Es führte dazu, dass man sich in seinem weiblichen Körper unbehaglich fühlte. Man wollte nicht, dass die Frauen, mit denen man zusammen war, die Ähnlichkeit bemerkten.

Julia Penelope stellte fest: „Der emotionale und sexuelle Schaden, der mir dadurch widerfuhr, dass ich in den Beschränkungen meiner KV-Rolle lebte, hat mich Jahre gekostet, in denen ich ihn identifizieren, verstehen und mich von ihm befreien musste …“ Penelope beschreibt die Schwierigkeiten ihres Kampfes, sich von den Überbleibseln der KV-Rolle zu befreien, doch diese Kampf führte dazu, dass sie sich einiger machtvollen Freuden bewusst wurde, die ihr als KV unerreichbar gewesen waren: „Ich habe die köstliche Freude kennengelernt, einer anderen Lesbe zu gestatten, mich zu berühren und meine Gefühle sich durch meinen Körper bewegen zu lassen und mir meiner Gefühle bewusst zu sein.“

Cherry Moraga zeigt, obwohl sie sich in ihrer Diskussion mit Amber Hollibaugh an einer Attacke gegen die prüden, gegen Sex eingestellten lesbischen Feministinnen beteiligt, die die Freuden des Rollenspiels nicht verstehen, doch eine erhebliche Ambivalenz gegenüber den sexuellen Problemen, die das KV-Sein mit sich bringt:

Manchmal fühle ich mich sehr zu KVs hingezogen. Ich habe nie so ganz damit gerechnet, die „Geliebte“ zu sein, und ehrlich gesagt, weiß ich nicht, ob ich dazu einen KV oder eine Femme oder irgendetwas anderes brauche. Ich weiß, dass es in mir selbst deswegen einen Kampf gibt, und es macht mir eine Scheißangst, das so direkt zu betrachten. Ich habe diese Art Sucht emotional schon durchlaufen, aber den Sex da ins Spiel zu bringen, schein mir etwas sehr Gefährliches zu sein.

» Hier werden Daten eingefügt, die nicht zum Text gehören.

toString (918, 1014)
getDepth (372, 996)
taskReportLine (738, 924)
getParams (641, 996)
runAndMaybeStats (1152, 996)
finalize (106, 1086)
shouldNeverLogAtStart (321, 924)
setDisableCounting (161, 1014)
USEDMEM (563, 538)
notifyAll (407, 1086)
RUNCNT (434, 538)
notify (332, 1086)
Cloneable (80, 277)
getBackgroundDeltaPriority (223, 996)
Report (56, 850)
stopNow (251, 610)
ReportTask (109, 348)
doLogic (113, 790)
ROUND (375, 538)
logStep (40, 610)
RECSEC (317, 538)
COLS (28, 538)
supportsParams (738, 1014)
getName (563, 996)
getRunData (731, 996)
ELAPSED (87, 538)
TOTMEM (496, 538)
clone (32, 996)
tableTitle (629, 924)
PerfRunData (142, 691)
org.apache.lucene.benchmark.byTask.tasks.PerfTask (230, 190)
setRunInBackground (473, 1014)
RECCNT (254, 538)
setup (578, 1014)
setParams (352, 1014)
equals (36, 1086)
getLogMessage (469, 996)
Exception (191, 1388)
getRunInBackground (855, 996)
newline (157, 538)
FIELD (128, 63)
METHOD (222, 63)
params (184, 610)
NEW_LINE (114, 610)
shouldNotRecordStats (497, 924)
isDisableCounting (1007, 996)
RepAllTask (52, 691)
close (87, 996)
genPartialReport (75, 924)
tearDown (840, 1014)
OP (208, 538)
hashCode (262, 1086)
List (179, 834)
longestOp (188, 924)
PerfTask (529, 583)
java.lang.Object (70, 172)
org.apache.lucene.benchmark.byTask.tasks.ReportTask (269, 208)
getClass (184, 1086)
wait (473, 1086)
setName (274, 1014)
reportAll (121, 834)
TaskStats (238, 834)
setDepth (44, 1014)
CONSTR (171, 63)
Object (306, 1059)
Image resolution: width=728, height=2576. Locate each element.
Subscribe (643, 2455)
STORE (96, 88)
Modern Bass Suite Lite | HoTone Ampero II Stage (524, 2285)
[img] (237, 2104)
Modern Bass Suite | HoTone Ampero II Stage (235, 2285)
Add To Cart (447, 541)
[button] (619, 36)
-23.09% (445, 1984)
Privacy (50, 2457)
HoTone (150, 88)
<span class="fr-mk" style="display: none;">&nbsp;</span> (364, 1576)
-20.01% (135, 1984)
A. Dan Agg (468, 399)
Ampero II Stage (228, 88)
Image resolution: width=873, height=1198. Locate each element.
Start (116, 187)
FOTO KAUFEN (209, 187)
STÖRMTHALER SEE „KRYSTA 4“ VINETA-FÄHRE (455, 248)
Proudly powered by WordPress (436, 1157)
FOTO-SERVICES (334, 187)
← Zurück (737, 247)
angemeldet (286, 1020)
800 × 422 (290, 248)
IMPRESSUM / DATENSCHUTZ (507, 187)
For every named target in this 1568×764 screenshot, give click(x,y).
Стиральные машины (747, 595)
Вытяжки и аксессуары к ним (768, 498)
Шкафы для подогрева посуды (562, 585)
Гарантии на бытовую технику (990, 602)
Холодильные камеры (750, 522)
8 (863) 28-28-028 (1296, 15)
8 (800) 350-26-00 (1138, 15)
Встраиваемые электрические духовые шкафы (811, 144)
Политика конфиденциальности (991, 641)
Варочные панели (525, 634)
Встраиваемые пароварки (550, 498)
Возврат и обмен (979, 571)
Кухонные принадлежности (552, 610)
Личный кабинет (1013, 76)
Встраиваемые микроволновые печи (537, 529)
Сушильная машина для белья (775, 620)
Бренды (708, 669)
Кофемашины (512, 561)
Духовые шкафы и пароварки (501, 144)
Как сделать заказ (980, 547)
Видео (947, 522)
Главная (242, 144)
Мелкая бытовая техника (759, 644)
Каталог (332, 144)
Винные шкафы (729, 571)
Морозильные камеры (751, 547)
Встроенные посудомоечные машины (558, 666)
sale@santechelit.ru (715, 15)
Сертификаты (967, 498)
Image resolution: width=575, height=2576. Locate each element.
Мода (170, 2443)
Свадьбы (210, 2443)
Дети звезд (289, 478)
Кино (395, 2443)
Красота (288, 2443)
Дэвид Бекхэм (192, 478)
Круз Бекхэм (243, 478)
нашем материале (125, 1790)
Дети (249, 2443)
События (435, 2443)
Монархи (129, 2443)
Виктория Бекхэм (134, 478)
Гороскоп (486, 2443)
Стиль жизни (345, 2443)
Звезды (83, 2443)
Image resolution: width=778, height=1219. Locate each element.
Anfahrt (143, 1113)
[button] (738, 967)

Moragas Erklärung für das Verhalten der Total KVs hat nichts Mitreißendes. Sie versteht, wie die Befragte in den Interviews von Davis und Kennedy, die ihre Kleider anbehalten musste, dass Total-KV-Verhalten als Ergebnis eines Unbehagens darüber, dass sie einen weiblichen Körper hat. Ein derartiger Total-KV, stellt Moraga fest,

will ihre Weiblichkeit nicht empfinden, weil du für sie die „echte“ Frau bist, und wenn sie mit dir Liebe macht, braucht sie ihren eigenen Körper nicht als Objekt der Begierde zu fühlen. Sie kann eine Art „körperloser“ Liebhaber sein. Wenn du dich also umdrehst und mit ihr Liebe machen willst und willst, dass sie sich physisch als Frau fühlt, dann empfindet sie das als ABNORM.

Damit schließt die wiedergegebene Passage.